Démissionnée, l’adjointe à l’urbanisme pointe la responsabilité du maire de Marseille

Officiellement, c’est un courrier adressé par le préfet des Bouches-du-Rhône au maire divers gauche de Marseille, Benoît Payan, le 13 mars 2023, qui a provoqué la mise à l’écart de Mathilde Chaboche, adjointe à l’urbanisme, dont la démission soudaine, début mai, a surpris le monde politique comme celui de l’urbanisme. Depuis 2000, la loi oblige les communes de plus de 3 500 habitants à compter au moins 25 % de logements sociaux. Marseille en affiche 22 %. L’Etat ne s’était jamais inquiété de cette situation mais, ce printemps, il menace de placer la ville en procédure de carence.

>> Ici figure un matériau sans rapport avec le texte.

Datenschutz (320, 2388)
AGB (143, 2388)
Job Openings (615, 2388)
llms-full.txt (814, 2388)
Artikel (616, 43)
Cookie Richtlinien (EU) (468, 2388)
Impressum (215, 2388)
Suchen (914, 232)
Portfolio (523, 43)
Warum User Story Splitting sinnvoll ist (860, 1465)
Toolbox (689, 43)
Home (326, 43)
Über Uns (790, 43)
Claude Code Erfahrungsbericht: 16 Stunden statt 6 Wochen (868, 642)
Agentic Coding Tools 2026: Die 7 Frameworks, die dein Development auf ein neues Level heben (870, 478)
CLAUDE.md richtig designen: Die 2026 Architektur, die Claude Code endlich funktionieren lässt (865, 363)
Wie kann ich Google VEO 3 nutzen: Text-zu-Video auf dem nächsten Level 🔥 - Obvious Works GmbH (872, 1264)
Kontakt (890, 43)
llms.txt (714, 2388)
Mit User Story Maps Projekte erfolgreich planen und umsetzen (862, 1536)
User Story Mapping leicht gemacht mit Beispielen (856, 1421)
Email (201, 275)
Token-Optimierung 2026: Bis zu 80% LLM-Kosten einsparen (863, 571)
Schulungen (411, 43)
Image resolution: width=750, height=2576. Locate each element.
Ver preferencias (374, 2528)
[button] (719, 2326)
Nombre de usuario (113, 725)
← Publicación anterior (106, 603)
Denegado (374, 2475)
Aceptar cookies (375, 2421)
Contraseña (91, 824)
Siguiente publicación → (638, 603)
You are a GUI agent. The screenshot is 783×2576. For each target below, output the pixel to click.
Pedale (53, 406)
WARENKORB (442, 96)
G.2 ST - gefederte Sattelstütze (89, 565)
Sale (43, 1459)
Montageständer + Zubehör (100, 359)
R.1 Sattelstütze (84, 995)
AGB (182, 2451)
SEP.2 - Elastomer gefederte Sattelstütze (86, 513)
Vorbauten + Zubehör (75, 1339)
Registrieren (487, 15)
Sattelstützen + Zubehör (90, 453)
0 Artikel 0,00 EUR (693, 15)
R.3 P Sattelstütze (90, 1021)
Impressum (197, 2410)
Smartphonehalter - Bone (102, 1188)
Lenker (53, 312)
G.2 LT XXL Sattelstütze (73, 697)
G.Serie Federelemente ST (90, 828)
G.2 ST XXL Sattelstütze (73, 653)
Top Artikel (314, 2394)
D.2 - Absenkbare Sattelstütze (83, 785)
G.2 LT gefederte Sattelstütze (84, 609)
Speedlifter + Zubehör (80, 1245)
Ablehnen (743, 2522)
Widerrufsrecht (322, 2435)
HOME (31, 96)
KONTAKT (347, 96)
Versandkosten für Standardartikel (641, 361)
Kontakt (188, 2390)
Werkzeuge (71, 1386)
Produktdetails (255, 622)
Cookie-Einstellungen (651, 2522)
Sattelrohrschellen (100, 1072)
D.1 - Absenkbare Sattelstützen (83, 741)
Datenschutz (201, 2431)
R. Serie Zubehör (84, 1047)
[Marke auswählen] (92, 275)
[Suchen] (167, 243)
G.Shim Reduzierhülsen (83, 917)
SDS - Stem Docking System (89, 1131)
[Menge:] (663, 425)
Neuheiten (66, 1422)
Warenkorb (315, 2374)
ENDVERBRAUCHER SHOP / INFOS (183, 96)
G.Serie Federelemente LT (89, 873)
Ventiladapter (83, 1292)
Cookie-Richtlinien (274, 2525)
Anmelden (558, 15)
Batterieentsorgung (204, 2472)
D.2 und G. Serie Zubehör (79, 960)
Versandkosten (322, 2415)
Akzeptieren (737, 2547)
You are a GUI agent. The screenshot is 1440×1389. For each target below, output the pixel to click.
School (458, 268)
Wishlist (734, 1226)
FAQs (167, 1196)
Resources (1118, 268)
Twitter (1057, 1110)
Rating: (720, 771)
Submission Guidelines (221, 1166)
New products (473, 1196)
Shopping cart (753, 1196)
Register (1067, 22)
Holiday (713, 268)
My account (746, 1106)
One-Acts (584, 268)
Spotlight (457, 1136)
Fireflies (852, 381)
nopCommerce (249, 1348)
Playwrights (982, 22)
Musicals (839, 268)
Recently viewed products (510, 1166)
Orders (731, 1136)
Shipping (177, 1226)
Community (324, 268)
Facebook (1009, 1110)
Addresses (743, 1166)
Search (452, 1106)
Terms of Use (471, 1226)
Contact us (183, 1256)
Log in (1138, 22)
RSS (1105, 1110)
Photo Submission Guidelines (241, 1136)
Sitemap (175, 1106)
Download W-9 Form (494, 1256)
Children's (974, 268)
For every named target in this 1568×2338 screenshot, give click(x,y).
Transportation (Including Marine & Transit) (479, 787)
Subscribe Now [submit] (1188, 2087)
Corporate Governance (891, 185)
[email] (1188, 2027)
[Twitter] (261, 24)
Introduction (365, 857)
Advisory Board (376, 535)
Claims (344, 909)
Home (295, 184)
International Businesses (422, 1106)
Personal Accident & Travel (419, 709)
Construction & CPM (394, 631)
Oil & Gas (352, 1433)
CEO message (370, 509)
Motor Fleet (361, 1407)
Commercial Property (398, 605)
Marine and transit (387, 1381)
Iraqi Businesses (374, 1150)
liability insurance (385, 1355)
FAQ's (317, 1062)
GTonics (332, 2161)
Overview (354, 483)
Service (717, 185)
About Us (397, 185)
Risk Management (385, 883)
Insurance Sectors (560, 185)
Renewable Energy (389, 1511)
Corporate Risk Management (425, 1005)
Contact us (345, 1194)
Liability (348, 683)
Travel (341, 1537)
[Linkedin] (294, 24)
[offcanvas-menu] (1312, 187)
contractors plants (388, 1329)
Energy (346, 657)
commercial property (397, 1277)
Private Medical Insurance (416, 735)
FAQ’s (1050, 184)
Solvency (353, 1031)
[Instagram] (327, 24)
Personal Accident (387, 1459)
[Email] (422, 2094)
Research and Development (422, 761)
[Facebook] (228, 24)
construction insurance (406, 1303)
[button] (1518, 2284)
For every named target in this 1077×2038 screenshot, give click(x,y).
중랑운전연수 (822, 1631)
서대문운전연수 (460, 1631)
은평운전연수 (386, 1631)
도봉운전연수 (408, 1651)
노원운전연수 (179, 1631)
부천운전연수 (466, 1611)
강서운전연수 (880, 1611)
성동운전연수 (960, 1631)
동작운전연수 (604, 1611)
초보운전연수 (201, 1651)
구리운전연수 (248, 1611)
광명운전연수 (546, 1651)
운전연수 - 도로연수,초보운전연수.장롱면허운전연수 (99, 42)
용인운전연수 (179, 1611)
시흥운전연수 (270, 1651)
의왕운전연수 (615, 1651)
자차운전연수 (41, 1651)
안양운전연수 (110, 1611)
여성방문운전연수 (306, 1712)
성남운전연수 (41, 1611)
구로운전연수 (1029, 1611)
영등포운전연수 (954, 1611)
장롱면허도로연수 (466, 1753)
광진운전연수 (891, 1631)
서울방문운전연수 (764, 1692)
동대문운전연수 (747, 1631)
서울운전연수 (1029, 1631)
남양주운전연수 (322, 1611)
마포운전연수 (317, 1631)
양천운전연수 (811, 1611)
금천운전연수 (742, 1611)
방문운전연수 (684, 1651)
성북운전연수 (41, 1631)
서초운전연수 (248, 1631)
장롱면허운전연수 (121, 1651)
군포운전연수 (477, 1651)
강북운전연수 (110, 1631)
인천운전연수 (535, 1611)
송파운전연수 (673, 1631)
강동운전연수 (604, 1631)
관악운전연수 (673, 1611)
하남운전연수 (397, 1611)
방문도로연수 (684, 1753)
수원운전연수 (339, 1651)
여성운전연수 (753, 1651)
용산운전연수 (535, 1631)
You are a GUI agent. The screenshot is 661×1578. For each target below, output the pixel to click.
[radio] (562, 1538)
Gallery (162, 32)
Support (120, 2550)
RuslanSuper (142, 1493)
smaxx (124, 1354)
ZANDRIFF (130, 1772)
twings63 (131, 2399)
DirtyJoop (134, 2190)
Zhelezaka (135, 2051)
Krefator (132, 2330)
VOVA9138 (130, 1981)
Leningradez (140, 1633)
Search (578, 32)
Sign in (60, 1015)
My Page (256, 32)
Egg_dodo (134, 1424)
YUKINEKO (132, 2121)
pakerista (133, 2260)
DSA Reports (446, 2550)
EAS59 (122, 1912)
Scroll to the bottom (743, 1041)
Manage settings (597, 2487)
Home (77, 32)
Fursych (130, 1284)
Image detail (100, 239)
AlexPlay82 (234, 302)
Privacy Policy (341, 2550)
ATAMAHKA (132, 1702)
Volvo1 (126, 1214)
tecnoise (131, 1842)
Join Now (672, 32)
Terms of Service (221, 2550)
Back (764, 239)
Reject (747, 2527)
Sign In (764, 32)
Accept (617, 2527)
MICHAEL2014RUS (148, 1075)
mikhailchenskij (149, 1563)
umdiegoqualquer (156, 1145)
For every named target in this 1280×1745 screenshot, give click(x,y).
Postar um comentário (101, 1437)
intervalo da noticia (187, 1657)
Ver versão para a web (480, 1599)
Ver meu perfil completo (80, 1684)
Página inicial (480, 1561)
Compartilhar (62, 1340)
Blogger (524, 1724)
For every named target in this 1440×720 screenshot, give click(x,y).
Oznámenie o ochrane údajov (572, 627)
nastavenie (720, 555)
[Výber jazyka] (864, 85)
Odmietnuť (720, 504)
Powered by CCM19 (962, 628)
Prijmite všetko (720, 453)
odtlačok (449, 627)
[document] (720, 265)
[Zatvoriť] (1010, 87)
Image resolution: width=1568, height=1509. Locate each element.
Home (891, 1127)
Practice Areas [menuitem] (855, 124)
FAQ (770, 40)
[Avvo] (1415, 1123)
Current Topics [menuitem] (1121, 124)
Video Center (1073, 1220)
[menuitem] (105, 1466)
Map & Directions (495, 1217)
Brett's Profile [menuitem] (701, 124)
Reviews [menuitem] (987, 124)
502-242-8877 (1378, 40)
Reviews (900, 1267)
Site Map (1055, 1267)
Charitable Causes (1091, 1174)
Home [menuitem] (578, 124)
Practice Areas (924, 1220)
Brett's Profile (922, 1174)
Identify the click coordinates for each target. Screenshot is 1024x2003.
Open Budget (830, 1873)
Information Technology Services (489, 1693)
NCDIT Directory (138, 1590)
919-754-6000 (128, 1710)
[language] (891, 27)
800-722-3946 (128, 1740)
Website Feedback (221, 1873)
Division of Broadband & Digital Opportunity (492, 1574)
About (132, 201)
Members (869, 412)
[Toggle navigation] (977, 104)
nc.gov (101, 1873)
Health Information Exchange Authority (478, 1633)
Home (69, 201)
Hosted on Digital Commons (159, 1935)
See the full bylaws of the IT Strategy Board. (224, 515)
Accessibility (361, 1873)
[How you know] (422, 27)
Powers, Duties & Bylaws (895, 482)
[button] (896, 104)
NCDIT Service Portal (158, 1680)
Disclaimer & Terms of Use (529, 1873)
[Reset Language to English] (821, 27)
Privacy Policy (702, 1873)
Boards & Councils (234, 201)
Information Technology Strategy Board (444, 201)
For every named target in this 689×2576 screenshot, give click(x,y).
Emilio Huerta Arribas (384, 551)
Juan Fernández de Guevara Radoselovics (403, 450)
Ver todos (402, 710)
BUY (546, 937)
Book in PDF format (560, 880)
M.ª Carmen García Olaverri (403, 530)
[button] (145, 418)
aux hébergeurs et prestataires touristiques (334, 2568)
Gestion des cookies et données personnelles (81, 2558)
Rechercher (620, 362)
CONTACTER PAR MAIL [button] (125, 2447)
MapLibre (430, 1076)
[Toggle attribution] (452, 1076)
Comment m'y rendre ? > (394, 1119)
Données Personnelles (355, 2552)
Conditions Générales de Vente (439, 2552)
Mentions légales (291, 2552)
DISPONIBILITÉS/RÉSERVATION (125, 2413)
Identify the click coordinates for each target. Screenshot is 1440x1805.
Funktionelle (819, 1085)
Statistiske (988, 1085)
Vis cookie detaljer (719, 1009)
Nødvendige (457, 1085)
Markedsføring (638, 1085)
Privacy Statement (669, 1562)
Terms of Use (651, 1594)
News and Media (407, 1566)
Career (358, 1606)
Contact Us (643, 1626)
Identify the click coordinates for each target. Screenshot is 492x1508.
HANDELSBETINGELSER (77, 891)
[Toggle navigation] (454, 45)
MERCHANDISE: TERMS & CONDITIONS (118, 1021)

Le 10 mai en fin d’après-midi, Benoît Payan convoque son adjointe, figure du mouvement citoyen Mad Mars et rouage important du Printemps marseillais. Un entretien « rugueux », raconte l’intéressée – en présence de l’ancienne maire devenue première adjointe, Michèle Rubirola –, durant lequel M. Payan lui impose de démissionner. Sa responsabilité sur le déficit de constructions est évoquée. Mais l’élu insiste surtout sur un possible conflit d’intérêts dont il lui reproche de ne pas l’avoir tenu informé.
« Des chiffons rouges… Une curée mécaniquement orchestrée », rembobine Mme Chaboche, qui, mardi 6 juin, sort de son silence. Quelques jours auparavant, la désormais simple conseillère municipale a rejoint le groupe Ecologiste et pluriel-s, une des composantes de la majorité marseillaise, tout en écrivant leurs quatre vérités à ses anciens partenaires de Mad Mars, le collectif citoyen qui a aidé à la victoire de la gauche en 2020. Dans cette lettre, elle les accuse d’avoir « perdu leurs fondamentaux » et prévient : « C’est le Printemps marseillais qui meurt sous nos yeux, phagocyté par les vieux partis et leurs vieilles recettes. » « Aujourd’hui [à Marseille], il y a une bascule vers une hyperpersonnalisation du pouvoir. Nos mouvements citoyens deviennent les idiots utiles de forces politiques en déréliction, dont le seul mantra est la réélection », dénonce-t-elle.
Grand ménage
A sa nomination, cette urbaniste de formation commence par remettre de l’ordre. « Marseille, c’est 30 % de voies privées, des immeubles sans permis, des logements insalubres, une urgence sociale et climatique et, face à cela, une production immobilière focalisée sur ses intérêts privés. » A la mairie, le culte des petits arrangements règne, comme le confirment l’Agence française anticorruption et la cour régionale des comptes dans leurs rapports.
La nouvelle adjointe contrarie ceux qui ont l’habitude de monter leur immeuble à 12 mètres quand le texte dit 8. « J’entends que je vais trop loin, que je suis raide comme la justice. » Sans hésiter, elle fait démolir les parkings construits à la place de jardins, traque toute interprétation extensive de la règle. Ces écarts peuvent avoir de lourdes conséquences dans une ville bâtie sur des argiles et aux sous-sols parcourus par des réseaux fuyards. « Des immeubles ont été fragilisés à cause de travaux illégaux sur le bâtiment voisin », affirme l’ancienne adjointe à l’urbanisme. En trois ans, la procureure de Marseille reçoit près d’un millier de dossiers.